Equalizer means for equalizing a data signal to be a partial response waveform on the premise of ternary detection, voltage controlled oscillating means for generating a clock for synchronizing with the data signal, and first, second identifying the output of the equalizer means. And the first and second T / s for obtaining a pulse having a width of T / 2 with the changing points of the outputs of the first and second comparing means as front edges.

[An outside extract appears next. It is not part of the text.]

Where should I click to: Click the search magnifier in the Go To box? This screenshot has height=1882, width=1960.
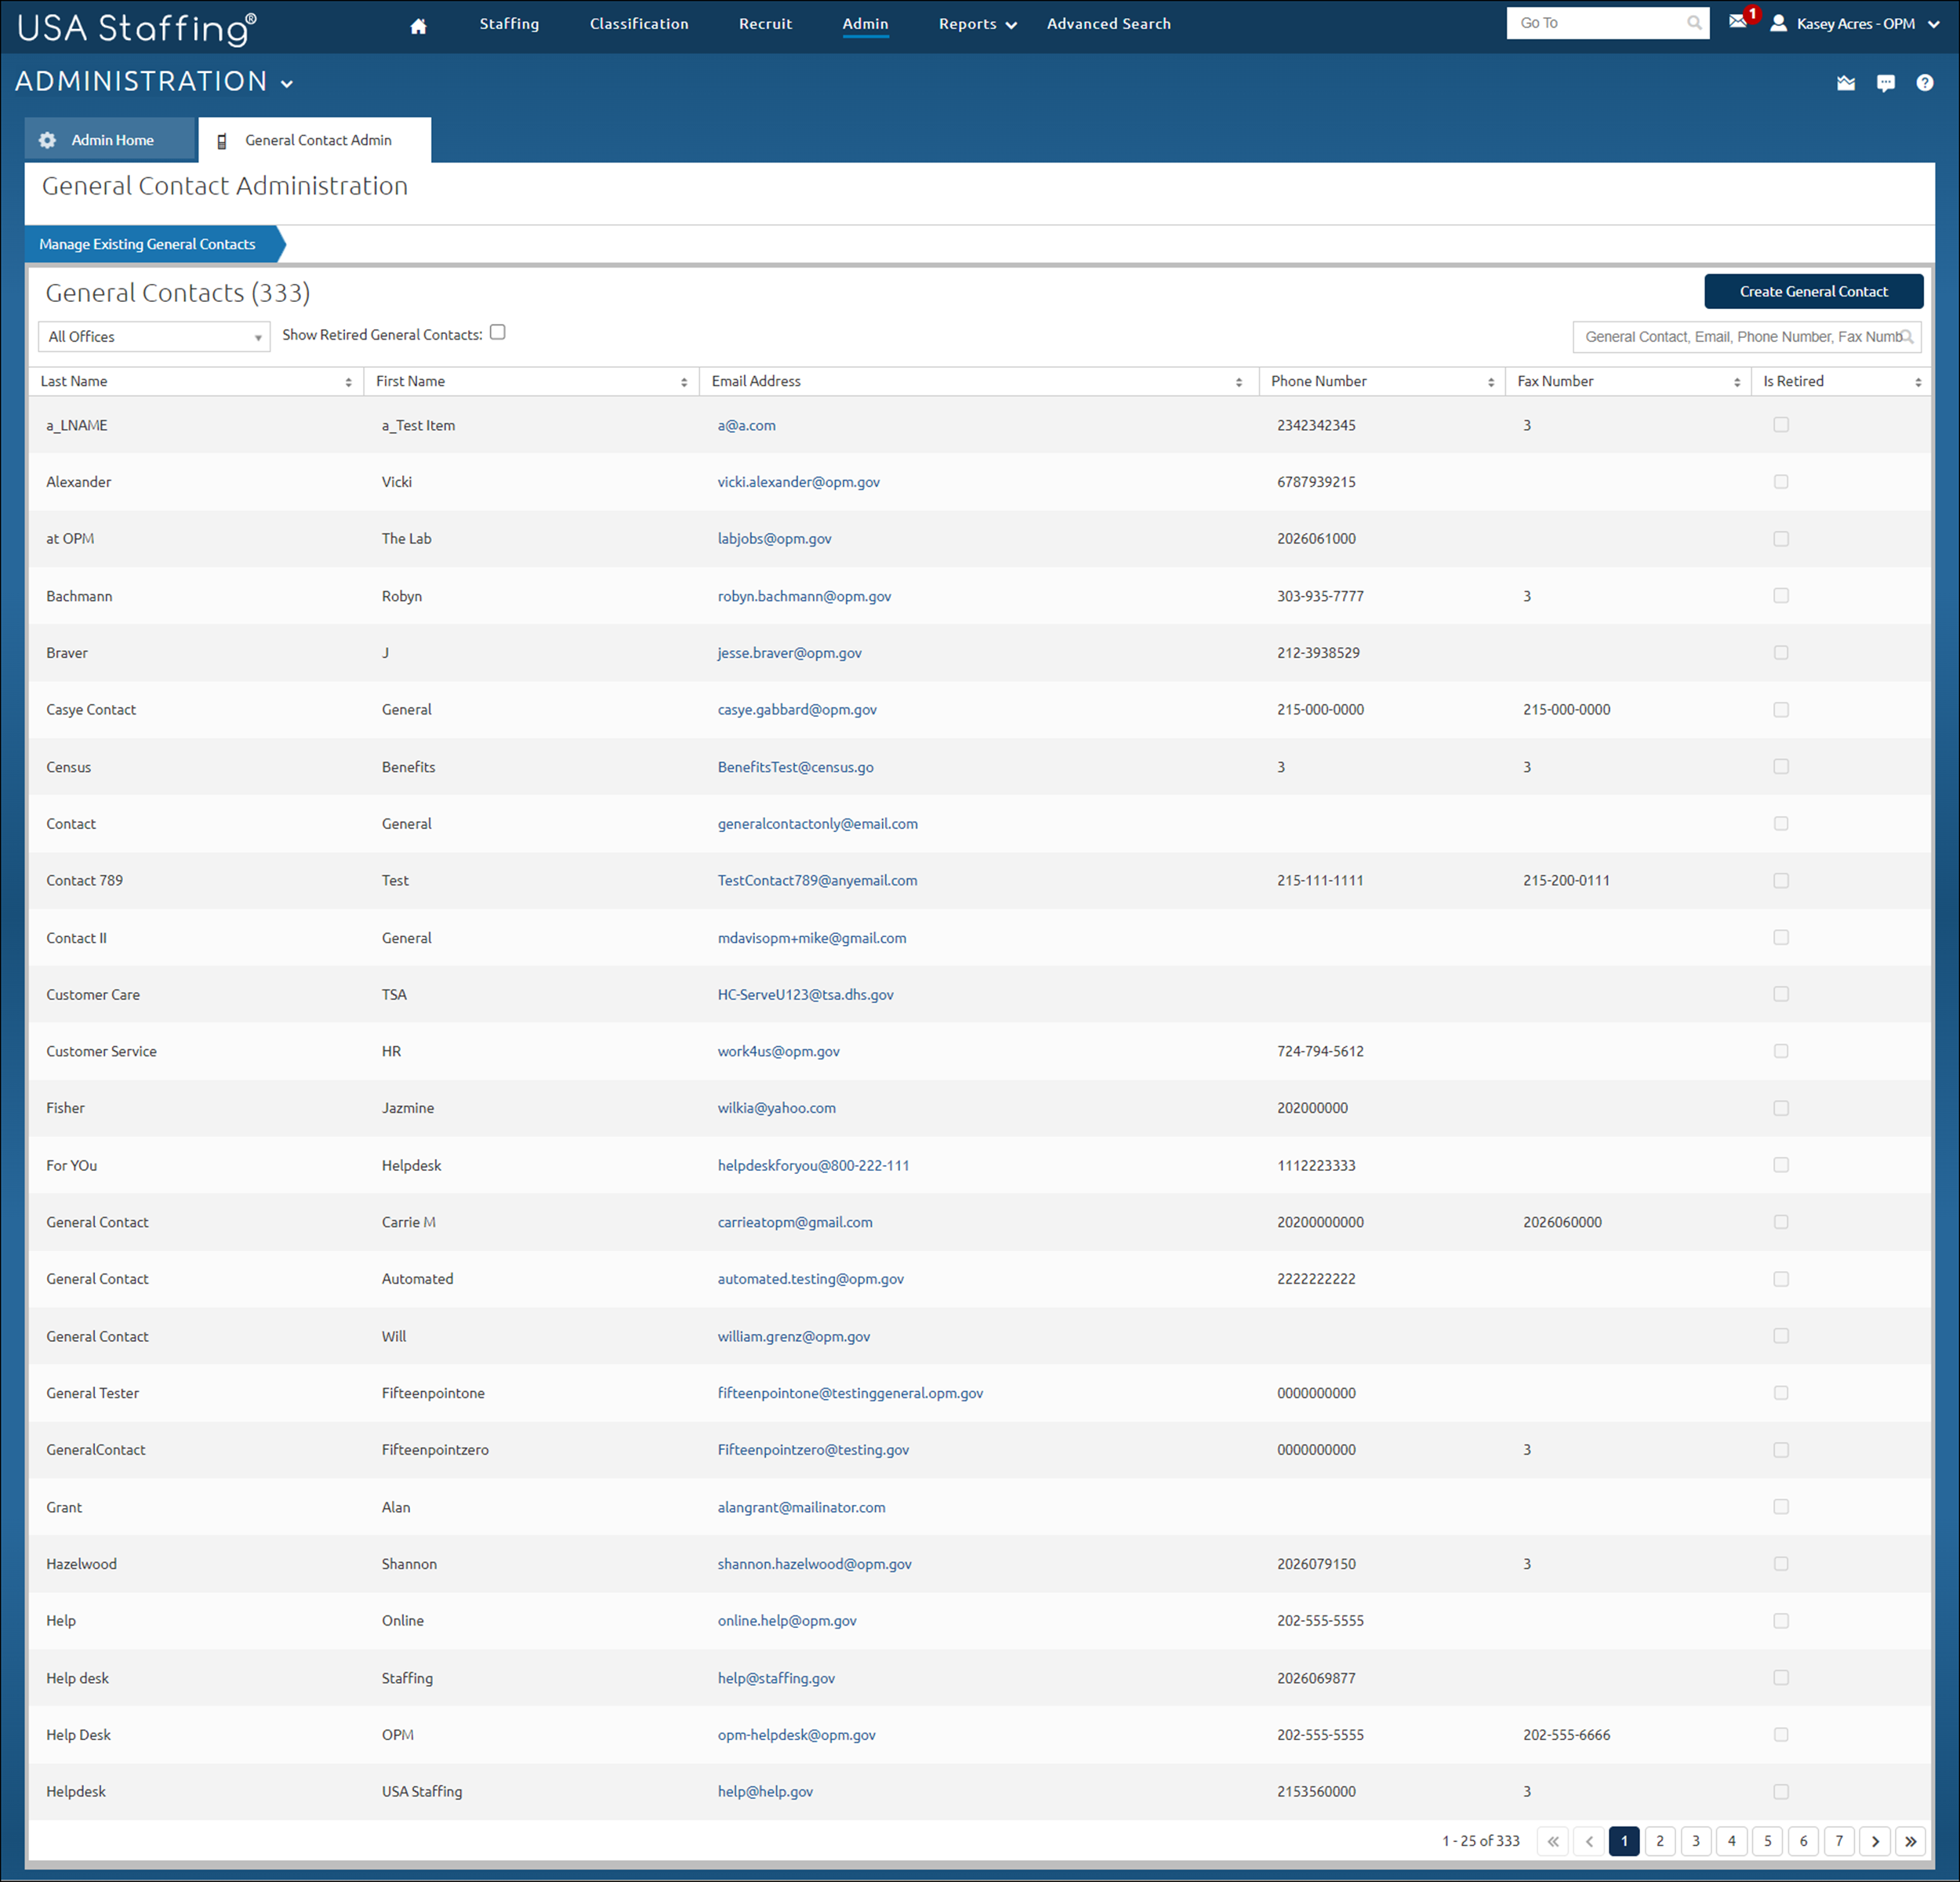[x=1694, y=23]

The two edge pulse generation means and the first and second change points of the outputs of the first and second comparison means are set signals, and one change point of the output of the voltage controlled oscillation means is a reset signal. SR flip-flop means, the first and second T / 2 edge pulse generating means output signals, and the first and second SR flip-flop means output signals are calculated, and T / 2 edge pulse generating means output signals The outputs of the first and second calculating means and the first and second calculating means for outputting a voltage according to the phase difference between the trailing edge and one of the changing points of the output signal of the voltage controlled oscillation means are added. A timing recovery device comprising: an addition means; and a low-pass filter means for removing an unnecessary component from the output of the addition means and controlling the oscillation frequency and phase of the voltage controlled oscillation means with the output. Place 3. The T / 2 edge pulse width variation is compensated by providing delay means for delaying the output of the voltage controlled oscillator means to be a reset signal of the SR flip-flop. The timing playback device described in. 4. The T / 2 edge pulse generation means includes a first analog delay device for delaying the output of the equalizer means for T / 2 time, and a first and a third detection device for detecting an input signal of the first analog delay device. Second comparing means, third and fourth comparing means for ternary detecting the output signal of the first analog delay device,
A first exclusive OR means for taking an exclusive OR of the outputs of the first and third comparing means, and a second exclusive OR for taking an exclusive OR of the outputs of the second and fourth comparing means. Second analog delay means output for further delaying the input signal of the first analog delay element and the output signal of the first analog delay element by T / 2 time with respect to the clock output timing. 4. The timing reproducing device according to claim 3, wherein the timing reproduction device matches the data output obtained from the addition signal of.